Grandi mostre. 4 
L’Eterno e il Tempo.
Tra Michelangelo e Caravaggio a Forlì

LA FEDE, IL PENSIERO,LA TECNICA

Il Cinquecento fu un secolo di reali o di apparenti certezze?
Da questo spunto prende le mosse il progetto espositivo ai Musei San Domenico che, con uno sguardo inedito, indaga, come ci racconta qui una dei curatori, la relazione tra Dio e l’uomo in un’epoca in cui la Chiesa dava segni evidenti di cambiamento.

Paola Refice

Nulla da dire: di mostre, in Italia se ne vedono molte, secondo alcuni troppe. Proprio per questo, perché funzionino e - non da ultimo - perché non si getti alle ortiche quel tanto di etica rimasta a presidiare i discussi baluardi della cultura, le mostre devono avere un senso. 

Perché ciò accada - concordiamo - occorre che una buona idea di fondo sia coltivata con tutte le necessarie attenzioni a un fine: che il pubblico possa trovarsi a vivere un’esperienza estetica coinvolgente, percorrendo agevolmente un discorso articolato in termini diversi (più immediati? Più appaganti?) rispetto a una lezione frontale, o alla lettura di un manuale, o ai contenuti presenti in un sito, o a una serie di saggi. 

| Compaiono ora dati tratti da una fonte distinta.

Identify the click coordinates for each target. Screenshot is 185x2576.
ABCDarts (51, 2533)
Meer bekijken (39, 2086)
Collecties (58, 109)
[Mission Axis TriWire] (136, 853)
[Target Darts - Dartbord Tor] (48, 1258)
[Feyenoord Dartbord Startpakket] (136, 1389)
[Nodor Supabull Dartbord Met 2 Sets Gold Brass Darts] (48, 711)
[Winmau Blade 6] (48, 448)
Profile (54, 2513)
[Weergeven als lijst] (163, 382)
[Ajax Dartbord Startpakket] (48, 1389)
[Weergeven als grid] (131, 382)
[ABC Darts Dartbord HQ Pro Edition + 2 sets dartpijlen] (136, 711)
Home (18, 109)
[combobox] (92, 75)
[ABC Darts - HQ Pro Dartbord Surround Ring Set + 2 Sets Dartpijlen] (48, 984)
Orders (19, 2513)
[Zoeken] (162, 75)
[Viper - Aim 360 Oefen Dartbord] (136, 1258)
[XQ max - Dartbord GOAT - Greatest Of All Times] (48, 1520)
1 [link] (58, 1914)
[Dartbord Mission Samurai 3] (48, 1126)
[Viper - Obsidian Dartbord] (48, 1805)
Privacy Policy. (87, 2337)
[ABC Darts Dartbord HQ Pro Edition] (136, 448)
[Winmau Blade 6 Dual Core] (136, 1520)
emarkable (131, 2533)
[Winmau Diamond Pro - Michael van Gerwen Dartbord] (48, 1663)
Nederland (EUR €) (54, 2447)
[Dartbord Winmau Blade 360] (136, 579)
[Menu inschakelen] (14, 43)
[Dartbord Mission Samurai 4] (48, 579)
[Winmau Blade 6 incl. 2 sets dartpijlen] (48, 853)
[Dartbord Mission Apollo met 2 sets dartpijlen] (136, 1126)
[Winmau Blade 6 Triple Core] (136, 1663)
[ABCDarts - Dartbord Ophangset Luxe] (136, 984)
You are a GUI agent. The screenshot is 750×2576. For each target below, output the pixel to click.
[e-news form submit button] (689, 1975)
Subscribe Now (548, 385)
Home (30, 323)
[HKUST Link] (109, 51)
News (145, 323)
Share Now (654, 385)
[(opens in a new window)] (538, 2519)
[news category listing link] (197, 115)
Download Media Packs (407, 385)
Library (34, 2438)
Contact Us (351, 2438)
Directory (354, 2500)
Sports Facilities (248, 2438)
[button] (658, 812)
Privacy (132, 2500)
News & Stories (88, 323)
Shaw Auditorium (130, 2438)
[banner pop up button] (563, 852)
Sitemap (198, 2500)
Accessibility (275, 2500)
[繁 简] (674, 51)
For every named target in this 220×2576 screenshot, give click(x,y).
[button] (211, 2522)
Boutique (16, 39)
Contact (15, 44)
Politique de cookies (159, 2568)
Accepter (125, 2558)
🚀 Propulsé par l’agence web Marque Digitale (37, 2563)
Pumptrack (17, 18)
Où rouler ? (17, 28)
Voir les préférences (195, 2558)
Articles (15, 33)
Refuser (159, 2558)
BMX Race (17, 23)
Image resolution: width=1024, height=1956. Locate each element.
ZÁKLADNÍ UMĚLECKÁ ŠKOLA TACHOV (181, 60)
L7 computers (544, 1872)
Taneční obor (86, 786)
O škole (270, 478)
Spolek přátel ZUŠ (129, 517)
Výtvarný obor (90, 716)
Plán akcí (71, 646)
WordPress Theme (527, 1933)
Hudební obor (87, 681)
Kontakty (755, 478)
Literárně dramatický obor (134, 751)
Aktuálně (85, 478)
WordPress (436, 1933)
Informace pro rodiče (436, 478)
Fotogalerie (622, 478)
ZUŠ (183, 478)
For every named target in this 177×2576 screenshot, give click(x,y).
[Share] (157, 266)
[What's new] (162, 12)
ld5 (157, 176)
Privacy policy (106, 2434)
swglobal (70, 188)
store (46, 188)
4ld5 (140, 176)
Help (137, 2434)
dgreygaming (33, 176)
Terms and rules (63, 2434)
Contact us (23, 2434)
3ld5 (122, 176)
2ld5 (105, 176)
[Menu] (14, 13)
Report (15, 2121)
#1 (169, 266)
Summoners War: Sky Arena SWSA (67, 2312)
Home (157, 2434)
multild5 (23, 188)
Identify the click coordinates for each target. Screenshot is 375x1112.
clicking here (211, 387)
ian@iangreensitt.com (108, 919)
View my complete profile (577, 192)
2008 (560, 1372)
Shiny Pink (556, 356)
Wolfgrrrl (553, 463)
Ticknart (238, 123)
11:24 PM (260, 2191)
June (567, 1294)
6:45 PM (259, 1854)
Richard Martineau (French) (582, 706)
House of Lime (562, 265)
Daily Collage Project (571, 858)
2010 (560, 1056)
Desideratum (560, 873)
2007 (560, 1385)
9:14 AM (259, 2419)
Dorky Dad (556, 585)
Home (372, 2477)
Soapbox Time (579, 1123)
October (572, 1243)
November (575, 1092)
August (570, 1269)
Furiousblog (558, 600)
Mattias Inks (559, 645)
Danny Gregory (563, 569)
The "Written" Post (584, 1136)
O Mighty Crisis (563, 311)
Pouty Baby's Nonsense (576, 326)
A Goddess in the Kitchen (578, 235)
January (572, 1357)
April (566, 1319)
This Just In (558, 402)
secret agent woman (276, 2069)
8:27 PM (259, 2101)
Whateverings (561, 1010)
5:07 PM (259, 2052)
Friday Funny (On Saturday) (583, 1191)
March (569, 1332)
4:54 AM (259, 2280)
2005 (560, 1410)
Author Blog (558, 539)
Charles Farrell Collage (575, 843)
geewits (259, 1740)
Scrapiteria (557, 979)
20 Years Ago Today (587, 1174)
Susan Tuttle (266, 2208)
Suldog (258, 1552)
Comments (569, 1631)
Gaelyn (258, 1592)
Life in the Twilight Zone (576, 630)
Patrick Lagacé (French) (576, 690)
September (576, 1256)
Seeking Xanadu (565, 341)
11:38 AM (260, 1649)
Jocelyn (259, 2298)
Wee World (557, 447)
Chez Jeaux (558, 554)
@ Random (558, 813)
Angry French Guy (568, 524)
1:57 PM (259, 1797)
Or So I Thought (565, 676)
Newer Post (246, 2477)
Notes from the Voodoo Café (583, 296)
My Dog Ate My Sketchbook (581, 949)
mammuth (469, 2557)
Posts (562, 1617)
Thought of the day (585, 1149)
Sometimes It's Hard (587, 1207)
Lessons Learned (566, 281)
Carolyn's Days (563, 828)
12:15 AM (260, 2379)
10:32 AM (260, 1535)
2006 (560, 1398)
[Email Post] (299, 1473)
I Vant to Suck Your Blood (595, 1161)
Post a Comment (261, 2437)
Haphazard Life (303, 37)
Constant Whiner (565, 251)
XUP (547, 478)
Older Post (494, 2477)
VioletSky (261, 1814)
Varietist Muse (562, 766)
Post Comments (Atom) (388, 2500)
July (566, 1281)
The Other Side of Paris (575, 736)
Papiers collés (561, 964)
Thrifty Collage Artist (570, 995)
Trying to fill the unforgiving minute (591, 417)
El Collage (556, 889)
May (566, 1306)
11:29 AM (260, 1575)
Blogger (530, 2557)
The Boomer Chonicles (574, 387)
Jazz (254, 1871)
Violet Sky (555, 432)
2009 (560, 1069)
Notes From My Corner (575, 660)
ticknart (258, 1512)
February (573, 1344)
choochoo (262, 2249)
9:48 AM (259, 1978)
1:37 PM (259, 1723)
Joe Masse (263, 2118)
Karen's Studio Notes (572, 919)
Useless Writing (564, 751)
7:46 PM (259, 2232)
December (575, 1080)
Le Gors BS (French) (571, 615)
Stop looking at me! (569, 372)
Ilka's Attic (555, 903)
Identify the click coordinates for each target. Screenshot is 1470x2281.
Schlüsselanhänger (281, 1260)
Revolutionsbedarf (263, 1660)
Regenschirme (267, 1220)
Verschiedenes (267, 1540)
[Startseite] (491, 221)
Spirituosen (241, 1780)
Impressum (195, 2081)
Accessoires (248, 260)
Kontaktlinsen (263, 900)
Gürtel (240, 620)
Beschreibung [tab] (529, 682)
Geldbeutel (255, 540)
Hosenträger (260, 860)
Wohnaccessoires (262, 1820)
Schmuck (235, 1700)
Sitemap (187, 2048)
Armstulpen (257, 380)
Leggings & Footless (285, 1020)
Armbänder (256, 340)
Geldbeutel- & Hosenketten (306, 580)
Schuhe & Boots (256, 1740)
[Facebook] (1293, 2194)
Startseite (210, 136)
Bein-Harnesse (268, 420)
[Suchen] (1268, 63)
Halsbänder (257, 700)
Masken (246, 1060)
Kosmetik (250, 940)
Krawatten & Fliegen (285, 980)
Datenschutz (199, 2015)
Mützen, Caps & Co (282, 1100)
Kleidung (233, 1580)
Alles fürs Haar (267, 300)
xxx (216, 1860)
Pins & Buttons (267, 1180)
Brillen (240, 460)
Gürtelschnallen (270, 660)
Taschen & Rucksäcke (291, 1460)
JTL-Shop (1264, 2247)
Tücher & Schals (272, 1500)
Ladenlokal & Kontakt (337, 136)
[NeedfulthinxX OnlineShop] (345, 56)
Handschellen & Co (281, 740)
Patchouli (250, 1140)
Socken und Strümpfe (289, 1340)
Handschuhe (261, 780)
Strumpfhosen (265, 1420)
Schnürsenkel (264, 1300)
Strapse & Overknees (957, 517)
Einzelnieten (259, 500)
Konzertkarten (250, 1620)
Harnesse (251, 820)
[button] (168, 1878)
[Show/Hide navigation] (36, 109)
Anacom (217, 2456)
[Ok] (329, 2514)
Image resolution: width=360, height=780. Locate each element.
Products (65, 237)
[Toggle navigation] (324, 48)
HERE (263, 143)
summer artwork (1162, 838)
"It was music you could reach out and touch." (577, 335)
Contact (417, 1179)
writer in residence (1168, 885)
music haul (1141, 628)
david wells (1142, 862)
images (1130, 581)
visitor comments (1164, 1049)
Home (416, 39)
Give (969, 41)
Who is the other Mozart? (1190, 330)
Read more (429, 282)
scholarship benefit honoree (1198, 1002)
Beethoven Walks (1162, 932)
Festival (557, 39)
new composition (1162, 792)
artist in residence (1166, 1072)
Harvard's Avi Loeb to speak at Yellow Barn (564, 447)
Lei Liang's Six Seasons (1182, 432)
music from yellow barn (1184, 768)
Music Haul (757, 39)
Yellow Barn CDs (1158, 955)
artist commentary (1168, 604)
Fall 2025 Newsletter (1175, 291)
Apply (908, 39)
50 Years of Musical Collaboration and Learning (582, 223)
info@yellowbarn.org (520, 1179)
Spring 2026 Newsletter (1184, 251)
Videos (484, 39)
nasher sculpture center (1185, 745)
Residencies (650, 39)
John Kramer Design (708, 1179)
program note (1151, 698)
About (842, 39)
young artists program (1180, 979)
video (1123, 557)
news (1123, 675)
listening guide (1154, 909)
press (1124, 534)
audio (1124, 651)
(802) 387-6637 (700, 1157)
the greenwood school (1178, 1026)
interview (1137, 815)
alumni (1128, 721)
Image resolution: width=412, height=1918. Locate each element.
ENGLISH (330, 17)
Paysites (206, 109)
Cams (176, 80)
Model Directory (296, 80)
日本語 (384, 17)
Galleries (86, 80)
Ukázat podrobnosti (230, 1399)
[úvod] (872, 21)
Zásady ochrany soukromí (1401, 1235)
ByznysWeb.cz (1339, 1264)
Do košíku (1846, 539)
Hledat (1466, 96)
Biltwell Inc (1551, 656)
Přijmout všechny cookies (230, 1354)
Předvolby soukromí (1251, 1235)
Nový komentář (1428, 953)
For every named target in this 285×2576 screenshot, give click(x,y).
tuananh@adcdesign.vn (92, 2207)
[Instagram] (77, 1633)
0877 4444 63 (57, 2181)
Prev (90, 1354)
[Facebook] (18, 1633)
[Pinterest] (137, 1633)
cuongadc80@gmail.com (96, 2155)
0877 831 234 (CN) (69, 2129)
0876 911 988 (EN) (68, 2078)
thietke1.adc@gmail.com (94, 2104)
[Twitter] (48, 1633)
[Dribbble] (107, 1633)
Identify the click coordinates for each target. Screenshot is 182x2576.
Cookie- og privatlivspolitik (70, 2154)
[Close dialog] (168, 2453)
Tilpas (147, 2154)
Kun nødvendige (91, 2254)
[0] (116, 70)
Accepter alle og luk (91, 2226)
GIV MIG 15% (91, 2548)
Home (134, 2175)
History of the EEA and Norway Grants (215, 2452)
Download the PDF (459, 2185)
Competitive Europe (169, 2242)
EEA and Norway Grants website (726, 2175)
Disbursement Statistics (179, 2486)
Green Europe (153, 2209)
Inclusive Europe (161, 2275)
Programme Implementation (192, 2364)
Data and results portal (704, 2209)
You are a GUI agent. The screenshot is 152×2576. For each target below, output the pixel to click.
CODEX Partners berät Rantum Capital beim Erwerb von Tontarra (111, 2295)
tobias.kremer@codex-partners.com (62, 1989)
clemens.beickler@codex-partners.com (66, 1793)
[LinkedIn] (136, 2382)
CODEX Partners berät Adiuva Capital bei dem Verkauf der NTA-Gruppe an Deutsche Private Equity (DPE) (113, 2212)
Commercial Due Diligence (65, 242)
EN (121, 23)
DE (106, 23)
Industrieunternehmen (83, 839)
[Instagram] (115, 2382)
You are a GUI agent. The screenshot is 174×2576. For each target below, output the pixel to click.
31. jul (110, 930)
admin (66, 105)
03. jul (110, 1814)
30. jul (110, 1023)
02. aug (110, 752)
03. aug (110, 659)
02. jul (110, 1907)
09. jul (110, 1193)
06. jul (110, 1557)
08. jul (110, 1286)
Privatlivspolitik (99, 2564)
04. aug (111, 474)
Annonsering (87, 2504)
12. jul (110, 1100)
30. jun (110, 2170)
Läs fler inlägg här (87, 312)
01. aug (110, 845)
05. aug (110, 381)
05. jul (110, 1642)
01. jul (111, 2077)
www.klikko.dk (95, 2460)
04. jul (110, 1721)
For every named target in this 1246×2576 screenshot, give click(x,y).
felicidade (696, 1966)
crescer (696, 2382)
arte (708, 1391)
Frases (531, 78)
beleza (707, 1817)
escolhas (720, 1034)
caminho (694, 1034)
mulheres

Il proposito da cui è nata la mostra ai Musei San Domenico di Forlì (L’Eterno e il Tempo. Tra Michelangelo e Caravaggio, dal 10 febbraio al 17 giugno), talmente arduo da rasentare l’immodestia, è quello di indagare, attraverso lo sterminato mondo delle immagini, il rapporto tra il cielo e la terra, tra l’infinito e l’umano, e infine tra l’Eterno e il Tempo in quel secolo di apparenti certezze che fu il Cinquecento. 

Gli storici hanno da tempo contestato, con motivazioni convincenti, il pregiudizio che la Chiesa cattolica dell’epoca non fosse portatrice che di scelte e di iconografie reazionarie, nate per contrastare una Riforma protestante, aliena minaccia ai propri dogmi e simboli; e che le sublimi, complesse esperienze dei grandi maestri manifestassero i sintomi di imbarazzanti contaminazioni con tendenze eterodosse. Certo, mai la critica ottocentesca avrebbe auspicato il rogo per Michelangelo; e che a Caravaggio convenisse il ruolo dell’artista maledetto rimaneva una questione di “genio” e di costume. 


La rivoluzione del modello
classico, l’esaltazione del corpo
tra sacro e profano


È nel secolo scorso, dagli studi di Hubert Jedin e poi di Paolo Prodi e di altri, che è emersa l’opportunità di riconoscere, all’interno della Chiesa, intense volontà di riforma; già percepibili ben prima della mitica soglia dell’età moderna. 

Allo stesso modo gli storici dell’arte, per primo Federico Zeri, hanno individuato, vari decenni prima del Concilio di Trento, le radici del cambiamento. La produzione dell’immagine, e i suoi effetti, si adeguano a una ricerca di significato che precorre di almeno un secolo le problematiche “barocche”, e che si fatica a trattenere negli spazi formali della Maniera. Spetta a Luciano Berti aver obiettato che «l’esistenza di un rapporto Primo Manierismo-Riforma […] è tesi che non dovrebbe incontrare difficoltà d’accettazione, solo che vi si apponga l’avvertenza di non intendere di pretenderne però, assurdamente, delle conseguenze deterministiche, strette, letterali, come l’adesione davvero di quegli artisti al protestantesimo, il senso precisamente luterano della loro iconografia, il rigetto della cultura italiana, etc.»: e non siamo, con Berti, che nel 1966.


Caravaggio, La Madonna dei pellegrini (1604-1606), Roma, basilica di Sant’Agostino in Campo Marzio.


Michelangelo, Cristo risorto (1514-1516), Bassano Romano (Viterbo), chiesa di San Vincenzo Martire.